Resenha | Cumbe
A melhor interpretação da canção A Carne, composta por Seu Jorge, Marcelo Yuka e Wilson Capellette, foi realizada por Elza Soares. Em tom agudo, a intérprete proclama com voz visceral: a carne mais barata do mercado é a carne negra. Uma frase pesada de tom metafórico que carrega a interpretação vinda de épocas antigas em referência ao preconceito racial.
Retornando às origens da História do Brasil, Marcelo D´Salete nos apresenta Cumbe, uma HQ com quatro histórias passadas na época da escravidão. São relatos que evidenciam sentimentos primordiais, como amor, liberdade e fé, conduzindo os personagens centrais, escravos que desejam se ver livres de grilhões impostos pelo sistema escravocrata, infelizmente presente em diversas nações mundiais de épocas passadas, que não consideravam aberrante o uso de um povo estrangeiro, retirado à força de seu país materno, como mão de obra. Sob poder do chicote, a escravidão se difundiu no país do Brasil Colônia ao Império durante oficialmente mais de 300 anos.
A narrativa economiza nas palavras. Transcorrem no silêncio imagético entre sinais e inferências, dando-nos a imersão àquela época em que qualquer sussurro por parte dos negros era exemplo para demonstrar o poder de seus donos, entre prisões, torturas e morte. Os traços dão a dimensão emotiva da história, representada por um grupo que fez parte da história como um povo maltratado e que, acima de tudo, desejava sair desta condição. Um retrato cruel da origem dos negros no país.
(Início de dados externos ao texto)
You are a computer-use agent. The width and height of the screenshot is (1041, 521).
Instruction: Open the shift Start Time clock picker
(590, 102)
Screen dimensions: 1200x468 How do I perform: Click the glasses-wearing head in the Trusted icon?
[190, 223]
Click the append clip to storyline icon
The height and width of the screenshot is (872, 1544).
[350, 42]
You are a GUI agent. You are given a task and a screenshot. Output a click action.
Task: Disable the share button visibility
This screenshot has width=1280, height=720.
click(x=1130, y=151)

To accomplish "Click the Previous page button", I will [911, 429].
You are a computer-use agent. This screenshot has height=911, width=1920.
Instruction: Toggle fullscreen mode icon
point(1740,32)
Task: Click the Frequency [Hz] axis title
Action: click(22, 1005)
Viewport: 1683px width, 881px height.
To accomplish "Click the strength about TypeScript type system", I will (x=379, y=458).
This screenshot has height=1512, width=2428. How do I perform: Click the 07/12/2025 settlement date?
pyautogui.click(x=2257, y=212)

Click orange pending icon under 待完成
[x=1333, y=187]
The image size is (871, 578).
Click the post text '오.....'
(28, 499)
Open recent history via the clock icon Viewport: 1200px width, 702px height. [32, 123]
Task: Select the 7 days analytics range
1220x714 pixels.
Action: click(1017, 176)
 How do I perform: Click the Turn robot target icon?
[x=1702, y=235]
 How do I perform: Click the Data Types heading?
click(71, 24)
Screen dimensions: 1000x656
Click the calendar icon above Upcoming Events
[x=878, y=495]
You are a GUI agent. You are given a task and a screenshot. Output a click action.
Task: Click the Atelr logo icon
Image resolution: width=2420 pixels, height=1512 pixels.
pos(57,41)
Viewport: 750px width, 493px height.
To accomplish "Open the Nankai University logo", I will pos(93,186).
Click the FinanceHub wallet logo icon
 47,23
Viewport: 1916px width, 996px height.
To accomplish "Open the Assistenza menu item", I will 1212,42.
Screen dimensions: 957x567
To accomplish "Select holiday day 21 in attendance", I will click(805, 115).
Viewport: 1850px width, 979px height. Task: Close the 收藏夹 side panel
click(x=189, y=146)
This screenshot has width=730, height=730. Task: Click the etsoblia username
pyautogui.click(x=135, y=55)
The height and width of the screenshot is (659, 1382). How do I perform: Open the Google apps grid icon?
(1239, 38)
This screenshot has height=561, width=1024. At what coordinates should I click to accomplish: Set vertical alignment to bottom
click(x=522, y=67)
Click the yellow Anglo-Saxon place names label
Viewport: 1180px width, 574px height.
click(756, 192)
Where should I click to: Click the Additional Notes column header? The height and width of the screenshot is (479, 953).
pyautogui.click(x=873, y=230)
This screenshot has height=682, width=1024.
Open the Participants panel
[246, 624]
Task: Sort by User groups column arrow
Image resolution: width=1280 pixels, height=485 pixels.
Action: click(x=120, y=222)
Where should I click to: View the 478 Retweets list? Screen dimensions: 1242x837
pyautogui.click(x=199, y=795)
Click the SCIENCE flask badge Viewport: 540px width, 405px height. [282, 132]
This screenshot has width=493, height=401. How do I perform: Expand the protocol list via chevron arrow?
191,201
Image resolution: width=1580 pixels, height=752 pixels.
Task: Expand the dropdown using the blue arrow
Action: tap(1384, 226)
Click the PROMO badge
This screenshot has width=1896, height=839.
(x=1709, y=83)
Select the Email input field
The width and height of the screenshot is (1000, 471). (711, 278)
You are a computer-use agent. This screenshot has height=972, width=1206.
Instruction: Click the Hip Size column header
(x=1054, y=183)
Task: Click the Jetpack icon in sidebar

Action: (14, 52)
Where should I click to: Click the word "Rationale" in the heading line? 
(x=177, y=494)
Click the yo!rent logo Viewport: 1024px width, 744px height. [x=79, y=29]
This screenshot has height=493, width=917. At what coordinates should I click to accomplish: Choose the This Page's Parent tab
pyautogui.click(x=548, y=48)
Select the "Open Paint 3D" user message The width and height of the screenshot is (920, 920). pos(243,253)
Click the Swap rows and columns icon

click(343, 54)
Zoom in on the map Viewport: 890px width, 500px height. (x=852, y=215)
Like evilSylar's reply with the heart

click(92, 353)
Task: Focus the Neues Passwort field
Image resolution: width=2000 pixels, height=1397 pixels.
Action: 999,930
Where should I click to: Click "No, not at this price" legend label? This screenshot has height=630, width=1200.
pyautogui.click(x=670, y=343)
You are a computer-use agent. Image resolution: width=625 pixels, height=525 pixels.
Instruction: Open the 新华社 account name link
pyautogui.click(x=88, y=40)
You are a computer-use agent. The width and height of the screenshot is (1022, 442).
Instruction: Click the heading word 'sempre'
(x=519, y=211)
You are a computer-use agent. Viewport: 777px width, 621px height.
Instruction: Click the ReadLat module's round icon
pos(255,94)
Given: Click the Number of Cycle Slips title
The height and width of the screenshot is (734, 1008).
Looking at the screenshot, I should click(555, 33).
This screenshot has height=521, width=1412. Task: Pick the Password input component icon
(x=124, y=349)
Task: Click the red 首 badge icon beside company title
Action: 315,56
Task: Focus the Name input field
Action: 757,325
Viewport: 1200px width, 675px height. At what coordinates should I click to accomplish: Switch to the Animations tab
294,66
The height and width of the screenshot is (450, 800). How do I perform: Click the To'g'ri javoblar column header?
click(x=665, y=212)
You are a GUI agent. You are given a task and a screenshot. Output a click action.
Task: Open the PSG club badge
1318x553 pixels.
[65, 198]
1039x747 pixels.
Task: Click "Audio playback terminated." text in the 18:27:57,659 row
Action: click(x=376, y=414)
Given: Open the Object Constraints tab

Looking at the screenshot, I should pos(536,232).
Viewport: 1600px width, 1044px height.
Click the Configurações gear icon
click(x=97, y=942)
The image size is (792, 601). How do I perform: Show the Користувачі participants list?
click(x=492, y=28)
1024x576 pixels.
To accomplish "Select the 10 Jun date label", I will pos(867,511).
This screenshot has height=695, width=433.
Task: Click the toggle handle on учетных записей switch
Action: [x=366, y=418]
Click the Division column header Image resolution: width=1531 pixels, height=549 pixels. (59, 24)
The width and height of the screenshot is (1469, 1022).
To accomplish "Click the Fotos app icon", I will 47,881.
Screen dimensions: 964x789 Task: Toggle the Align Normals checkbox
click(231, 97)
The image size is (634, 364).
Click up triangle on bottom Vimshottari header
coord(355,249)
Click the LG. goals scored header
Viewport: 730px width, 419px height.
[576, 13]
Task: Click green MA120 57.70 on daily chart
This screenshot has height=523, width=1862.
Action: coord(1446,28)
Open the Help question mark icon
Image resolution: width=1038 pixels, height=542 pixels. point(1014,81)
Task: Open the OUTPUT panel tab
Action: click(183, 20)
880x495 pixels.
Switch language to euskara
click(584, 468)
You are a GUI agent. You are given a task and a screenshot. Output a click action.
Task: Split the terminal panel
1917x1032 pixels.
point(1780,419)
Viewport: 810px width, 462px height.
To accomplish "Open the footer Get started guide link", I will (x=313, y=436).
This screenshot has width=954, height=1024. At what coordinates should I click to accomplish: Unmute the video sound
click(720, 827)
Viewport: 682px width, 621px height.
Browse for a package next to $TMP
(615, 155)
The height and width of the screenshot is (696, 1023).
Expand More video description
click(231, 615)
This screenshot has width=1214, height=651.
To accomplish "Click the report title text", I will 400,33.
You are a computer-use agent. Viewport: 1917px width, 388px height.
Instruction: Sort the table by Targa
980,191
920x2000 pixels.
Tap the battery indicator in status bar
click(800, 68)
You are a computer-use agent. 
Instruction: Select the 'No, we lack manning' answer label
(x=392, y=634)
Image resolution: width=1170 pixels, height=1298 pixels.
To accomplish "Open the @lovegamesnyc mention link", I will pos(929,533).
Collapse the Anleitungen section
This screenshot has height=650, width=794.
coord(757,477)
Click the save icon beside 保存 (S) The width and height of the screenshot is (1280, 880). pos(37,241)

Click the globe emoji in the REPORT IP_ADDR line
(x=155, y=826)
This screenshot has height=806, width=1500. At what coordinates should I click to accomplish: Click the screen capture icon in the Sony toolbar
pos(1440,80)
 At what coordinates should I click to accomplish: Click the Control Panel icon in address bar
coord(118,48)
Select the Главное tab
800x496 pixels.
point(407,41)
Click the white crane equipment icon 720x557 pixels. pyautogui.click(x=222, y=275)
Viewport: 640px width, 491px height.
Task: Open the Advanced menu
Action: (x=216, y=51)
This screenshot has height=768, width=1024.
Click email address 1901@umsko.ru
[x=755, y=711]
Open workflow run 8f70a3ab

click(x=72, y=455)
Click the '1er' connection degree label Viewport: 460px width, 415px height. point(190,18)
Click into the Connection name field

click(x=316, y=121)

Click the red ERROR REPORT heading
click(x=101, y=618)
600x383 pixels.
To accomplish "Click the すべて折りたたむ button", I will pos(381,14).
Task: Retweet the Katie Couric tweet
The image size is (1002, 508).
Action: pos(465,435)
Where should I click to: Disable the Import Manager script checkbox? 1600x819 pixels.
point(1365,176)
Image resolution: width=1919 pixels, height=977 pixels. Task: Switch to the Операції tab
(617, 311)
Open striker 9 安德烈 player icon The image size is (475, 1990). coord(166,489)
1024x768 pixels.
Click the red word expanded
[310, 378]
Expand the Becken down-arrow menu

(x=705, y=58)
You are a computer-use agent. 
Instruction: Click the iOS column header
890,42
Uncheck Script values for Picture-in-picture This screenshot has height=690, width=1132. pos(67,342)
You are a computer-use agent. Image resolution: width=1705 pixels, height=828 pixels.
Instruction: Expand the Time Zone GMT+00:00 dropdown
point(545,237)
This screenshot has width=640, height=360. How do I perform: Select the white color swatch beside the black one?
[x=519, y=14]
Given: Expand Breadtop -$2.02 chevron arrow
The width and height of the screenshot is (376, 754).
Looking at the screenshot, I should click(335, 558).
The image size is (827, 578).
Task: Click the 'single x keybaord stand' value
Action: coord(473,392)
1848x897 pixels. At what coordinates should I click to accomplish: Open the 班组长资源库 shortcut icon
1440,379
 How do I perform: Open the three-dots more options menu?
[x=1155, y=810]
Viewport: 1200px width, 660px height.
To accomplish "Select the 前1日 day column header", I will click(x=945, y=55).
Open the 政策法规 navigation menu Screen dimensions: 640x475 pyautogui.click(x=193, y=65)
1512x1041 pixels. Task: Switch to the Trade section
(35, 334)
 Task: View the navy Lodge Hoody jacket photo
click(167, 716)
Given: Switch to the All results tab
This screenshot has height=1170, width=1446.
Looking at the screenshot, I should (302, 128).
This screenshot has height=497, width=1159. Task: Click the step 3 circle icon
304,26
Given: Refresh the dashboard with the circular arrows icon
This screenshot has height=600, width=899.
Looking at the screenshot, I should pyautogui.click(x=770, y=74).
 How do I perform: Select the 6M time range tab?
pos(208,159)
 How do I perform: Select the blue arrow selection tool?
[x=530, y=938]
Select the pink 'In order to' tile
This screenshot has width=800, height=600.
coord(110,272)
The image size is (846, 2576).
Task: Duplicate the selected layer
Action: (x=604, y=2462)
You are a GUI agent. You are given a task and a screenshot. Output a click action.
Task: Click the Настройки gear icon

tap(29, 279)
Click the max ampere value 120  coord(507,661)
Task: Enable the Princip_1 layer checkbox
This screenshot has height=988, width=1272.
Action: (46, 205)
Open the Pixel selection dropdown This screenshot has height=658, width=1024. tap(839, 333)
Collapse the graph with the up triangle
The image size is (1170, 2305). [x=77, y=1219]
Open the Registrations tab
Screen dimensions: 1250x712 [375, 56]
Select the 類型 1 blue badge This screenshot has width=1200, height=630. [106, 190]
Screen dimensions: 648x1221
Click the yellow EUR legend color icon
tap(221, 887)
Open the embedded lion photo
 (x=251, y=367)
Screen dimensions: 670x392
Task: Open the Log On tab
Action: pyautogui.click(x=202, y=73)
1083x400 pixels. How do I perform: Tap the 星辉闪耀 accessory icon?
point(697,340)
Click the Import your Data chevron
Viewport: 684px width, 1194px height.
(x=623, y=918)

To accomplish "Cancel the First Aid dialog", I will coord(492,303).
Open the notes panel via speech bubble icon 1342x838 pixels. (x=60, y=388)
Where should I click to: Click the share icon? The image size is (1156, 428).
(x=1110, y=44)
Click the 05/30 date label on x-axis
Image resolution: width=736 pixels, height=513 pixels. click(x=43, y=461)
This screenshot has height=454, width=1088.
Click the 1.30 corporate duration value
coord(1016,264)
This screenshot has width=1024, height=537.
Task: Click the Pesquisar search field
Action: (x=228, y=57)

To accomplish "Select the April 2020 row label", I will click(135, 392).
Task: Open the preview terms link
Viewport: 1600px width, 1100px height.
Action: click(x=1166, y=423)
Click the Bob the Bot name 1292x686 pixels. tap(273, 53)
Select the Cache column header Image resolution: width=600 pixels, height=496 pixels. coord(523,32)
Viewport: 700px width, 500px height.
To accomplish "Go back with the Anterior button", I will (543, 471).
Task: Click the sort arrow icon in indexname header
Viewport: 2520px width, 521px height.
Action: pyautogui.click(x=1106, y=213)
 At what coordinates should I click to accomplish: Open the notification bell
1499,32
No livro É Isso Um Homem? do italiano Primo Levi, um judeu que viveu a experiência do campo de concentração, é mencionada a questão da identidade dentro de um sistema opressor e do quanto estas pessoas se apegam até mesmo a elementos simbólicos – no seu caso, ele menciona um botão de camisa – para continuarem com garra para sobreviver. Em Cumbe, forças sagradas ou superiores são tais referências de resistência: deuses, o amor, o mar como profecia de purificação, quilombos como esperança de um futuro livre. Um conjunto que forma maneiras diversas de projeção e proteção contra o presente agressivo. Histórias trágicas carregadas de violência e morte, um sufocamento diário que tratava os negros como párias da sociedade. As poucas cenas em que os escravocratas aparecem são motivadas pela violência, e a obra é capaz de trazer a apreensão e tensão ao leitor.
A composição do Brasil é oriunda de origens diversas, e parte da vasta cultura do país deve-se aos índios nativos e aos africanos. Neste aspecto, a história mantém o apuro de diversas referências a expressões e tradições africanas trazidas pelos escravos. O título Cumbe, por exemplo, refere-se tanto ao quilombo de alguns países americanos como às línguas de Congo e Angola, cuja tradução da palavra significa sol, dia, luz, fogo, símbolos abstratos fundamentais para a composição da matéria da vida como metáfora simbólica. O glossário de termos, além da referência bibliográfica, demonstra o apuro de D´Salete em produzir uma obra com fidelidade histórica.
Mesmo que o passado seja amargo, a obra lançada pela Editora Veneta é de uma triste beleza e merece ser lida tanto quanto registro histórico como belo objeto de arte.